Proteinuria was a strong factor in the development of a higher extracellular volume. Hypoalbuminemia, mostly in association with massive proteinuria, produces an increased interstitial fluid volume and a contracted intravascular volume contraction by a diminished oncotic pressure gradient, thus inducing renal sodium retention by activation of the renin-angiotensin-aldosterone system [25]. In addition, differences in all parameters of the extracellular volume status were found between men and women; specifically, it the extracellular volume was lower in women. The ECW and ICW contents are generally lower in women than in men because women have a relatively higher proportion of fat. Otherwise, differences between these two parameters may be caused by inaccuracies in the determination of the measured fluid content and estimated fluid content. Our findings revealed a difference between the measured TBWBIA and estimated TBWWatson in both men and women (Additional file 2: Figure S1). In both sexes, these differences increased with increases in the measured TBWBIA (Additional file 2: Figure S1B and D). Thus, differences between the actual values and reference values may contribute to the fluid volume status. The Watson formula was designed to estimate the TBW of healthy Caucasian subjects; however, it must be interpreted with caution because it may overestimate the TBWWatson in Japanese patients, especially women. A previous study reported differences in the TBW among individuals of different races [26].
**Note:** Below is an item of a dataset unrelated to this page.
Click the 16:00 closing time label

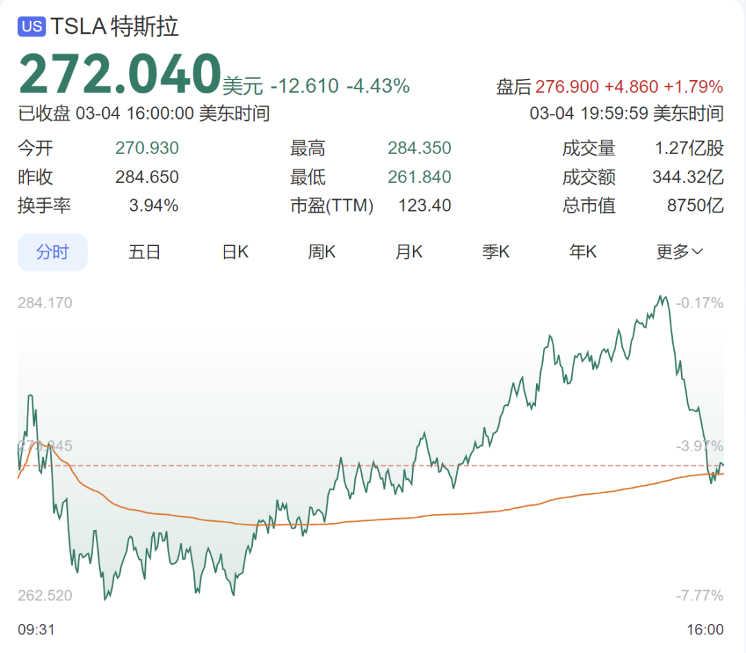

Aging cells are known to shrink and undergo apoptosis [2729]. Fluid imbalance in patients with CKD is characterized by excess ECW associated with sodium retention [30, 31] and decreased ICW associated with malnutrition [32]. In fact, patients with CKD with a leaner body mass have a higher prevalence of hypertension, poorer control of hypertension, and greater incidence of left ventricular hypertrophy. This phenomenon is known as the "obesity paradox" [33, 34]. Our findings highlight the notion that elderly patients with CKD may be more susceptible to volume overload because the reduced intracellular volume caused by aging and malnutrition lessens the capacity of cells to retain fluid. This strongly supports the hypothesis that a lower serum albumin level is significantly correlated with the fluid volume.

The best %ECWBIA/TBWWatson ratio cut-offs for adverse renal outcomes among male, female, and all patients were 42.2%, 40.0%, and 39.9%, respectively. These values were close to the ECW/ICW ratio of 2:3. The abovementioned threshold values may be useful for determining extracellular volume excess. However, whether removal of excess fluid improves renal outcomes remains unclear.

This study has several limitations. First, it was a retrospective cohort study conducted at a single center. However, it provided detailed information on patients’ body fluid composition and had a relatively long follow-up period. Second, the ECWBIA/TBWWatson ratio may not be a precise indicator of volume status; the estimated TBWWatson and actual TBWBIA differ in Japanese patients. We recognize that this parameter was not compared with an indicator for congestive heart failure, such as the N-terminal of the prohormone brain natriuretic peptide. Regardless, the ECWBIA/TBWWatson ratio is associated with many factors associated with fluid volume overload; BIA can be used to easily and noninvasively assess the body fluid composition, and the results correlate with those of isotopic dilution and dual-energy X-ray absorptiometry [35]. The estimated TBWWatson is widely used in this area. We believe that the ECWBIA/TBWWatson ratio is a practical parameter of the extracellular volume status and that the reported data will support future studies in this area.

Conclusions

In the present study, the ECWBIA/TBWWatson ratio was associated with adverse renal outcomes during a relatively long follow-up period. This finding suggests that a higher extracellular volume has an adverse effect on kidney disease. Proteinuria is independently associated with the extracellular volume status. Aging leads to change in the balance between the ICW content and ECW content and increases the percentage of the ECW content in the body fluid composition. Consequently, elderly patients with CKD may be susceptible to volume overload.